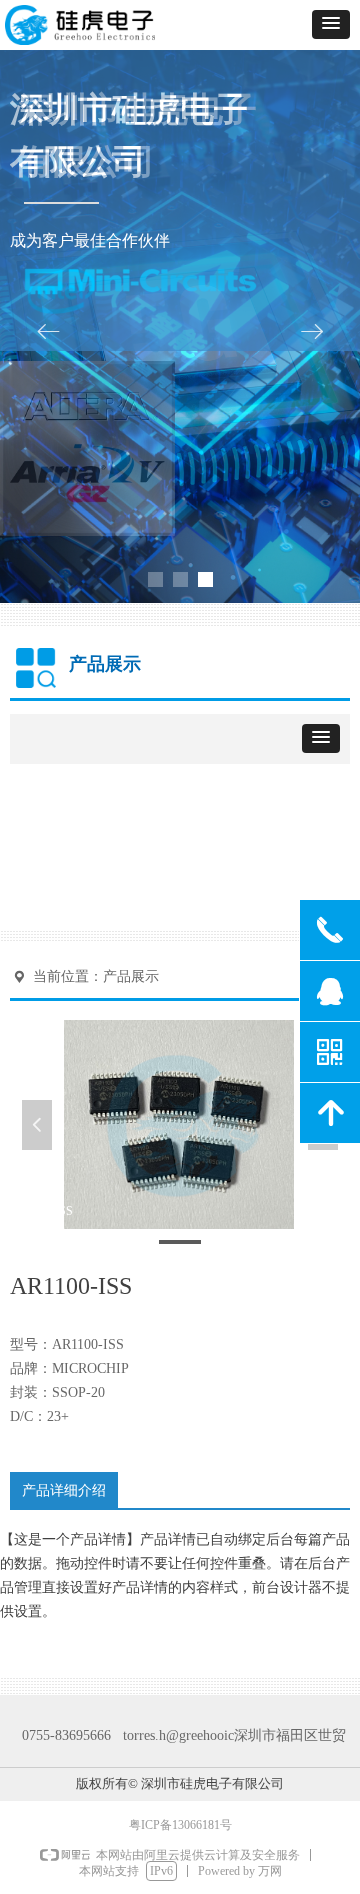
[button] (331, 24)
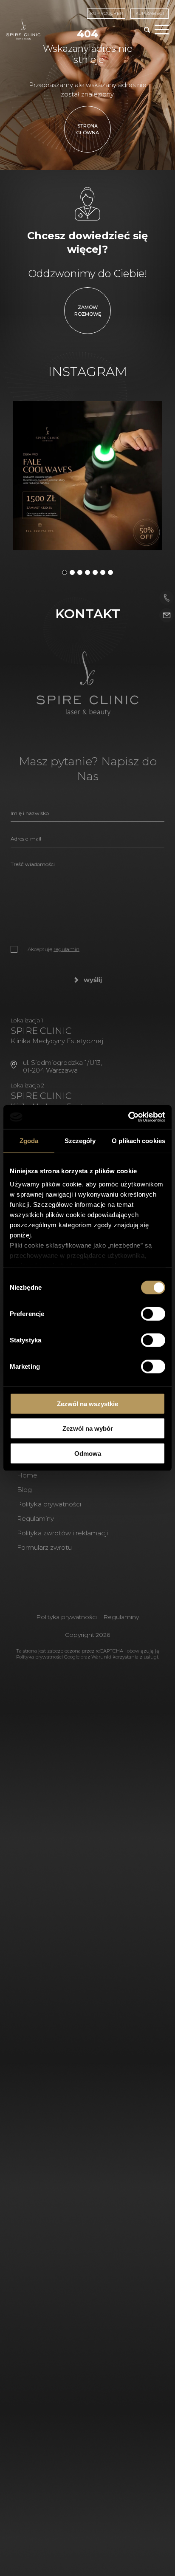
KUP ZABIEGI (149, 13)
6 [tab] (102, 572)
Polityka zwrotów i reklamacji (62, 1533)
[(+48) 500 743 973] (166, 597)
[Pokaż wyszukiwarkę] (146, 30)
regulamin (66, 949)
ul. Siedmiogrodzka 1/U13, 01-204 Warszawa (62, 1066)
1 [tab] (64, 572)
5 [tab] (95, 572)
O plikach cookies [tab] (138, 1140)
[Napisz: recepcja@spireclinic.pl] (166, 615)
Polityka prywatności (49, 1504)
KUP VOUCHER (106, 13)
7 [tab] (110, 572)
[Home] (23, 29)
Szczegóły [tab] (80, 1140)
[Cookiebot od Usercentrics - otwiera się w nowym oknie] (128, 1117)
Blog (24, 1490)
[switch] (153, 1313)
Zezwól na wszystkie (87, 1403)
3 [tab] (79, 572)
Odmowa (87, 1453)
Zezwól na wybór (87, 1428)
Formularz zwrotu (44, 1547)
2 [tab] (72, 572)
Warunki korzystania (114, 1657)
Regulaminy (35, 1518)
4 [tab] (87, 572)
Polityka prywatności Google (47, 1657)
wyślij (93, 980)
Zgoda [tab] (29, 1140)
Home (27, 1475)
...
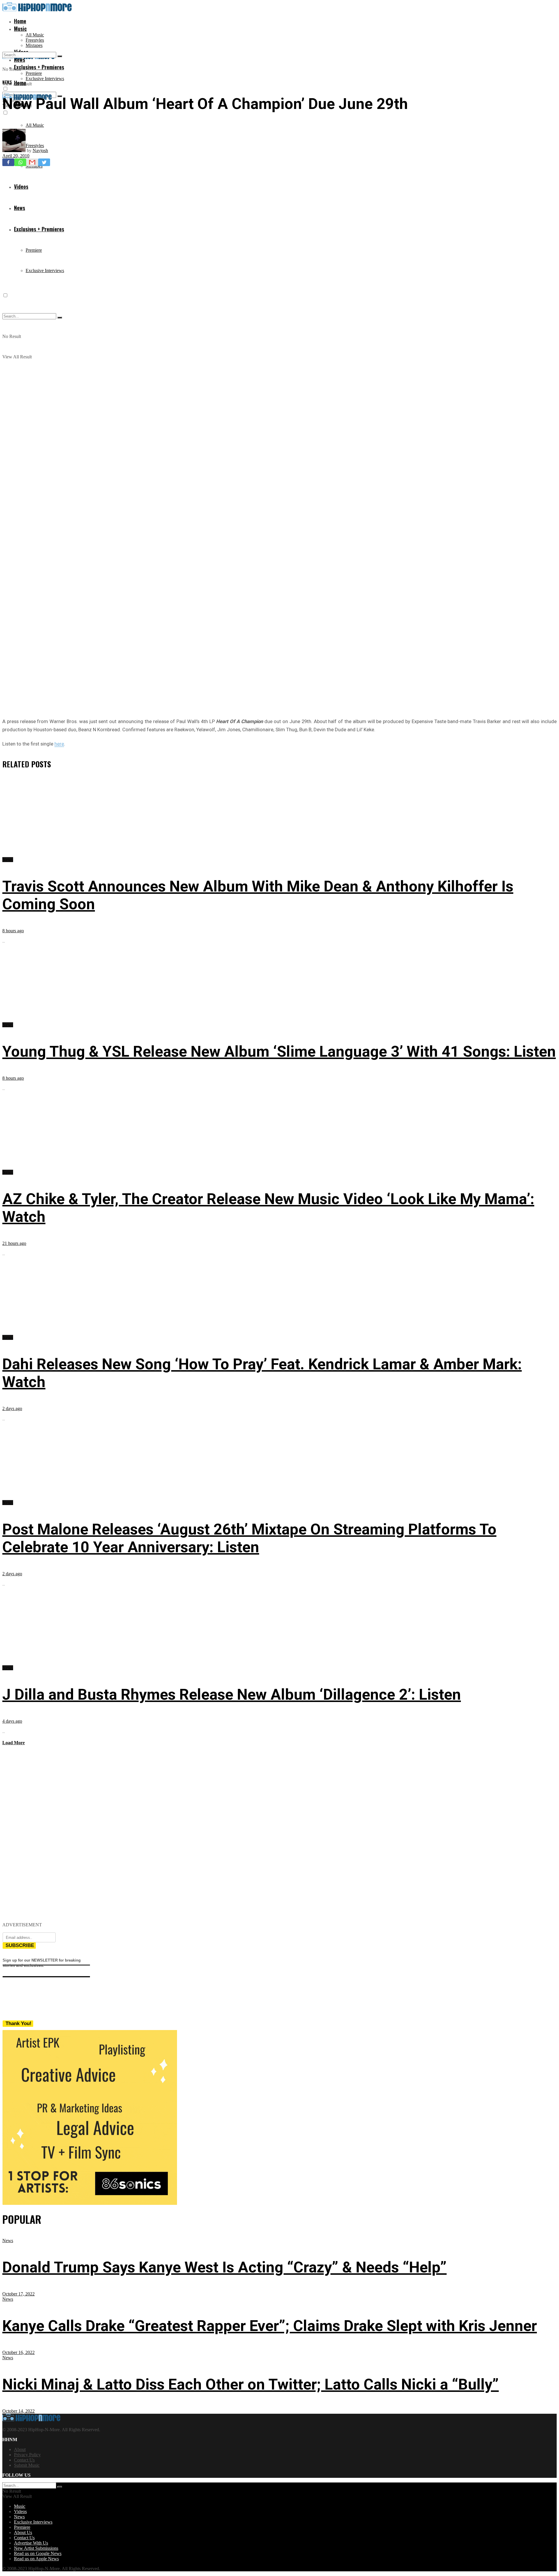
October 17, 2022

* [Exercise]:
The data above holds the lines to copy: start at the one with "[button] (331, 24)", stop at the one with "Home (27, 1475)", include both, copy them exactly without pictures, and copy nothing else.

* [Exercise solution]:
[button] (331, 24)
KUP ZABIEGI (149, 13)
6 [tab] (102, 572)
Polityka zwrotów i reklamacji (62, 1533)
[(+48) 500 743 973] (166, 597)
[Pokaż wyszukiwarkę] (146, 30)
regulamin (66, 949)
ul. Siedmiogrodzka 1/U13, 01-204 Warszawa (62, 1066)
1 [tab] (64, 572)
5 [tab] (95, 572)
O plikach cookies [tab] (138, 1140)
[Napisz: recepcja@spireclinic.pl] (166, 615)
Polityka prywatności (49, 1504)
KUP VOUCHER (106, 13)
7 [tab] (110, 572)
[Home] (23, 29)
Szczegóły [tab] (80, 1140)
[Cookiebot od Usercentrics - otwiera się w nowym oknie] (128, 1117)
Blog (24, 1490)
[switch] (153, 1313)
Zezwól na wszystkie (87, 1403)
3 [tab] (79, 572)
Odmowa (87, 1453)
Zezwól na wybór (87, 1428)
Formularz zwrotu (44, 1547)
2 [tab] (72, 572)
Warunki korzystania (114, 1657)
Regulaminy (35, 1518)
4 [tab] (87, 572)
Polityka prywatności Google (47, 1657)
wyślij (93, 980)
Zgoda [tab] (29, 1140)
Home (27, 1475)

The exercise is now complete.